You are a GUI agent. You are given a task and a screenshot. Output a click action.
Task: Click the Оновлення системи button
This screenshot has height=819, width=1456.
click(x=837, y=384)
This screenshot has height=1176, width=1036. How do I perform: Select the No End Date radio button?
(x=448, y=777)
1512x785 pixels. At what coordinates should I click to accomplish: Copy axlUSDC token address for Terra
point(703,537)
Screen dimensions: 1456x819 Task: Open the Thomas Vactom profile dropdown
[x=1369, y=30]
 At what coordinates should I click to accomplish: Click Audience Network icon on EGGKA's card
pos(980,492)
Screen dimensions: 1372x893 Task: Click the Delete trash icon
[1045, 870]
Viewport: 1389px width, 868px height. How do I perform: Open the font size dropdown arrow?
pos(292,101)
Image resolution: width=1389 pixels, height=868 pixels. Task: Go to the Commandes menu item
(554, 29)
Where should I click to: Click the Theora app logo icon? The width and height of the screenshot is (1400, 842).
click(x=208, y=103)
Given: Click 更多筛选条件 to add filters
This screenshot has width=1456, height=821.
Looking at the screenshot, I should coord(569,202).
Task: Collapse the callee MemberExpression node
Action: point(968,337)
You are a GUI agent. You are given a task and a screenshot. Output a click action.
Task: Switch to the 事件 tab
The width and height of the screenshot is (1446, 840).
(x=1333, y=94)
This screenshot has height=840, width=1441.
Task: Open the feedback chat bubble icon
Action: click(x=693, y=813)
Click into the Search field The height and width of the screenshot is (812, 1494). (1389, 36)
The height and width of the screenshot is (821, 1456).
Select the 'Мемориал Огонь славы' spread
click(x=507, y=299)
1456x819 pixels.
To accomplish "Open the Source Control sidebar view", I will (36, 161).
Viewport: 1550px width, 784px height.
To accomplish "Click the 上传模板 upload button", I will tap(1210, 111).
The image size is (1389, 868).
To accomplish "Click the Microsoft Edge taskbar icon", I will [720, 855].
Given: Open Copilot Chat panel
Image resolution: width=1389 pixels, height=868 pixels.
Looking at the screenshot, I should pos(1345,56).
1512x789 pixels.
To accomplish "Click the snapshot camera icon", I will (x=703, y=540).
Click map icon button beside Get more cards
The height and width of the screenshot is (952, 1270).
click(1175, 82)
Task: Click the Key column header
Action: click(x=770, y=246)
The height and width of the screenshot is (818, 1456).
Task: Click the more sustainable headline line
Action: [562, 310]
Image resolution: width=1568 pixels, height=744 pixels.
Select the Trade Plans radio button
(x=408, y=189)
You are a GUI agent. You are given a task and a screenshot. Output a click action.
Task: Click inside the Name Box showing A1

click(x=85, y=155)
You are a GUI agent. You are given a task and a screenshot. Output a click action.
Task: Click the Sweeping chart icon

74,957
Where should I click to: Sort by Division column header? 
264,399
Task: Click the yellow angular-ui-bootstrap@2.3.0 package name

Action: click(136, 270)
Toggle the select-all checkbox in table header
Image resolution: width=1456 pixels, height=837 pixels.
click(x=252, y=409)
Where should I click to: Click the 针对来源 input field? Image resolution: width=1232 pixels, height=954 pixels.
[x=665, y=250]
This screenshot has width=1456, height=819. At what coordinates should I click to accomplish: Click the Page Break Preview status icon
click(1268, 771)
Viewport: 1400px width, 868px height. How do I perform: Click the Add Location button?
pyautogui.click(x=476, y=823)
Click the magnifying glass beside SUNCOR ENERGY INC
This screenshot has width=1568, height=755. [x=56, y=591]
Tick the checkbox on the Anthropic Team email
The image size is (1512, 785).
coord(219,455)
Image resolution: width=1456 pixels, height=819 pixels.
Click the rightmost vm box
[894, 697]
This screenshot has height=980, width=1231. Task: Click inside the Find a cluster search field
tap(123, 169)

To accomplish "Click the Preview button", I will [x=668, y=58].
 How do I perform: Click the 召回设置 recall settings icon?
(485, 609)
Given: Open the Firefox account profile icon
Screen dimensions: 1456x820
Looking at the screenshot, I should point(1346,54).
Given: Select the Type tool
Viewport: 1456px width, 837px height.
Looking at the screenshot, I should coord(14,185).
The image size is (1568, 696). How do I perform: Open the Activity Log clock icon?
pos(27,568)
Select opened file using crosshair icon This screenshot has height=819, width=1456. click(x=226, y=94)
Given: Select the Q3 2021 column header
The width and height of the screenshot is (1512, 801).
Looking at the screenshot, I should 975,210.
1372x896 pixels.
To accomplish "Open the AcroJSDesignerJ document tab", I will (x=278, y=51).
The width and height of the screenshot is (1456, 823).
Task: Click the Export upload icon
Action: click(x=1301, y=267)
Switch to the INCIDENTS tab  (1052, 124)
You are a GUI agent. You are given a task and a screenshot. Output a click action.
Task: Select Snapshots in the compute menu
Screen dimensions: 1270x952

━━━━━━

### ASSIGNMENT
Only an exact transcription of all the entries will do.

### EXERCISE SOLUTION
You are a GUI agent. You are given a task and a screenshot. Output a click action.
Task: Click the Оновлення системи button
This screenshot has height=819, width=1456.
click(x=837, y=384)
This screenshot has height=1176, width=1036. How do I perform: Select the No End Date radio button?
(x=448, y=777)
1512x785 pixels. At what coordinates should I click to accomplish: Copy axlUSDC token address for Terra
point(703,537)
Screen dimensions: 1456x819 Task: Open the Thomas Vactom profile dropdown
[x=1369, y=30]
 At what coordinates should I click to accomplish: Click Audience Network icon on EGGKA's card
pos(980,492)
Screen dimensions: 1372x893 Task: Click the Delete trash icon
[1045, 870]
Viewport: 1389px width, 868px height. How do I perform: Open the font size dropdown arrow?
pos(292,101)
Image resolution: width=1389 pixels, height=868 pixels. Task: Go to the Commandes menu item
(554, 29)
Where should I click to: Click the Theora app logo icon? The width and height of the screenshot is (1400, 842).
click(x=208, y=103)
Given: Click 更多筛选条件 to add filters
This screenshot has width=1456, height=821.
Looking at the screenshot, I should coord(569,202).
Task: Collapse the callee MemberExpression node
Action: point(968,337)
You are a GUI agent. You are given a task and a screenshot. Output a click action.
Task: Switch to the 事件 tab
The width and height of the screenshot is (1446, 840).
(x=1333, y=94)
This screenshot has height=840, width=1441.
Task: Open the feedback chat bubble icon
Action: click(x=693, y=813)
Click into the Search field The height and width of the screenshot is (812, 1494). (1389, 36)
The height and width of the screenshot is (821, 1456).
Select the 'Мемориал Огонь славы' spread
click(x=507, y=299)
1456x819 pixels.
To accomplish "Open the Source Control sidebar view", I will (36, 161).
Viewport: 1550px width, 784px height.
To accomplish "Click the 上传模板 upload button", I will tap(1210, 111).
The image size is (1389, 868).
To accomplish "Click the Microsoft Edge taskbar icon", I will [720, 855].
Given: Open Copilot Chat panel
Image resolution: width=1389 pixels, height=868 pixels.
Looking at the screenshot, I should pos(1345,56).
1512x789 pixels.
To accomplish "Click the snapshot camera icon", I will (x=703, y=540).
Click map icon button beside Get more cards
The height and width of the screenshot is (952, 1270).
click(1175, 82)
Task: Click the Key column header
Action: click(x=770, y=246)
The height and width of the screenshot is (818, 1456).
Task: Click the more sustainable headline line
Action: [562, 310]
Image resolution: width=1568 pixels, height=744 pixels.
Select the Trade Plans radio button
(x=408, y=189)
You are a GUI agent. You are given a task and a screenshot. Output a click action.
Task: Click inside the Name Box showing A1

click(x=85, y=155)
You are a GUI agent. You are given a task and a screenshot. Output a click action.
Task: Click the Sweeping chart icon

74,957
Where should I click to: Sort by Division column header? 
264,399
Task: Click the yellow angular-ui-bootstrap@2.3.0 package name

Action: click(136, 270)
Toggle the select-all checkbox in table header
Image resolution: width=1456 pixels, height=837 pixels.
click(x=252, y=409)
Where should I click to: Click the 针对来源 input field? Image resolution: width=1232 pixels, height=954 pixels.
[x=665, y=250]
This screenshot has width=1456, height=819. At what coordinates should I click to accomplish: Click the Page Break Preview status icon
click(1268, 771)
Viewport: 1400px width, 868px height. How do I perform: Click the Add Location button?
pyautogui.click(x=476, y=823)
Click the magnifying glass beside SUNCOR ENERGY INC
This screenshot has width=1568, height=755. [x=56, y=591]
Tick the checkbox on the Anthropic Team email
The image size is (1512, 785).
coord(219,455)
Image resolution: width=1456 pixels, height=819 pixels.
Click the rightmost vm box
[894, 697]
This screenshot has height=980, width=1231. Task: Click inside the Find a cluster search field
tap(123, 169)

To accomplish "Click the Preview button", I will [x=668, y=58].
 How do I perform: Click the 召回设置 recall settings icon?
(485, 609)
Given: Open the Firefox account profile icon
Screen dimensions: 1456x820
Looking at the screenshot, I should point(1346,54).
Given: Select the Type tool
Viewport: 1456px width, 837px height.
Looking at the screenshot, I should coord(14,185).
The image size is (1568, 696). How do I perform: Open the Activity Log clock icon?
pos(27,568)
Select opened file using crosshair icon This screenshot has height=819, width=1456. click(x=226, y=94)
Given: Select the Q3 2021 column header
The width and height of the screenshot is (1512, 801).
Looking at the screenshot, I should 975,210.
1372x896 pixels.
To accomplish "Open the AcroJSDesignerJ document tab", I will (x=278, y=51).
The width and height of the screenshot is (1456, 823).
Task: Click the Export upload icon
Action: click(x=1301, y=267)
Switch to the INCIDENTS tab  (1052, 124)
You are a GUI agent. You are given a task and a screenshot. Output a click action.
Task: Select Snapshots in the compute menu
Screen dimensions: 1270x952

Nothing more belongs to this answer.